De vez en cuando me presentaba en la cocina con una mantilla gorda y negra, unas gafas oscuras, a las que faltaba uno de los cristales, un rosario inmenso en las manos acompañado de un devocionario, y la famosa sillita que arrastraba desde mi cuarto de juegos. Me arrodillaba devotamente en la silla y comenzaba a recitar las letanías en un macarrónico latín. Debía de tener cierta gracia porque Mikela, que no gozaba de gran sentido del humor precisamente, se reía mientras me llama Biotza.
Lo mejor de Mikela era la merluza frita. En ningún otro lugar he saboreado una merluza más exquisita. Todos coincidimos en eso. Ni Arzak, ni Subijana, ni Martín Berasategui, ni Aduriz; Nadie sabe prepararla igual.
Tenía la cualidad de resaltar lo obvio.
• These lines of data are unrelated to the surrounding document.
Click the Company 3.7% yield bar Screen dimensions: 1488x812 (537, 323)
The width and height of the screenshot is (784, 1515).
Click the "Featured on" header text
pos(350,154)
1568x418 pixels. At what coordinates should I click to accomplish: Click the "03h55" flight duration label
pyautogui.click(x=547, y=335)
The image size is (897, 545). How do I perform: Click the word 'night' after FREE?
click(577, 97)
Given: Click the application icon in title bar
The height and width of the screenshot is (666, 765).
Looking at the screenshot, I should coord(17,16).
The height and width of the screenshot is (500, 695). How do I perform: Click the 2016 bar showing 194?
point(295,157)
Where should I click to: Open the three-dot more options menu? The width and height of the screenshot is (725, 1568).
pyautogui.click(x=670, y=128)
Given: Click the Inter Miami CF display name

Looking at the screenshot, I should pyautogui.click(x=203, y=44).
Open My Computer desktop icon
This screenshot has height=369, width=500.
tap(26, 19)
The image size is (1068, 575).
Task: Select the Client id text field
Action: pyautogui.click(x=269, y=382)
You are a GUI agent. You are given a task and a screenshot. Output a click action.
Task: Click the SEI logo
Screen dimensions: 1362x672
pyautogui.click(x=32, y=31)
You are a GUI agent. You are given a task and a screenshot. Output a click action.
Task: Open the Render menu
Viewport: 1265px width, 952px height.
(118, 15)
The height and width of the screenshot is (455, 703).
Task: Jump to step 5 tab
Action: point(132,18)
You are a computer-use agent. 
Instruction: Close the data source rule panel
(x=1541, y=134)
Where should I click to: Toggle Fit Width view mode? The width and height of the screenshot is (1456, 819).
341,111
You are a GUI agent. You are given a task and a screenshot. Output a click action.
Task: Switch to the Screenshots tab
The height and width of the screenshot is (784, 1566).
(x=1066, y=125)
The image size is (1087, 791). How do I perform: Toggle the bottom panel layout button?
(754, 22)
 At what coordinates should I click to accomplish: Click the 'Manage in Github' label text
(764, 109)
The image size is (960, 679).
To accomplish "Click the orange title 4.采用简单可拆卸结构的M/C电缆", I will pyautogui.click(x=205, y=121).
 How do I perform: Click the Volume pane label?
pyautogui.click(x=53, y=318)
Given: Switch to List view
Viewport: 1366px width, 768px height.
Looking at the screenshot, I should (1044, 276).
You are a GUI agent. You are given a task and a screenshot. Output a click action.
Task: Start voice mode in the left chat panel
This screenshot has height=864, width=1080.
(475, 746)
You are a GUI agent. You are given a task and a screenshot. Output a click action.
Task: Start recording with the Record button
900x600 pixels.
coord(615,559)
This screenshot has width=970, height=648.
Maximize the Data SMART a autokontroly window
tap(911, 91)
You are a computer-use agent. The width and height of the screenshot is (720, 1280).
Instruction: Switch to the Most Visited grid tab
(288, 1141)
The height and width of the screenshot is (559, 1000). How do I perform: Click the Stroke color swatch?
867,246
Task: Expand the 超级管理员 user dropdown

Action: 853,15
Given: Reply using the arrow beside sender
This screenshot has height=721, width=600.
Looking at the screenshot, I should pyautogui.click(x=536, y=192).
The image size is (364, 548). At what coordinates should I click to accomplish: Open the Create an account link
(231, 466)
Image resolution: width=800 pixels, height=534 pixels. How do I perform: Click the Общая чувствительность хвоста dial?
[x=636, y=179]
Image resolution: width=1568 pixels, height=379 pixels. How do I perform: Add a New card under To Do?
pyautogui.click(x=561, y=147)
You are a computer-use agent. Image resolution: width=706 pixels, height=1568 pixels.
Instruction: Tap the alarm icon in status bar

Cuándo abría la puerta de la casa, indefectiblemente preguntaba a forma de bienvenida "Lastantxu¿ya estás aquí?" .Volvíamos sobre nuestros pasos y mirando por el hueco del ascensor, contestábamos con perfecta seriedad "No, estoy subiendo las escaleras", lo que le sumía en profunda perplejidad.
Se jubiló durante una de mis estancias en el extranjero y no la volví a ver. Me enteré tarde de su muerte en Lequeitio, un precioso pueblo de la costa, de donde era originaria y donde vivió con su familia hasta el fin de sus días. En total dos tercios de su vida habián transcurrido con mi familia. Es parte de ella, aunque no tuviera el don de ganarse la simpatía de la gente, por su carácter protestón y tendencia a la queja, Pero era una mujer leal y buena. Y nos quería con locura. A todos menos a mi madre, aunque al final de sus días juntas, llegaran a acostumbrarse a vivir con lo que cada una consideraba el peso de la otra y a quererse.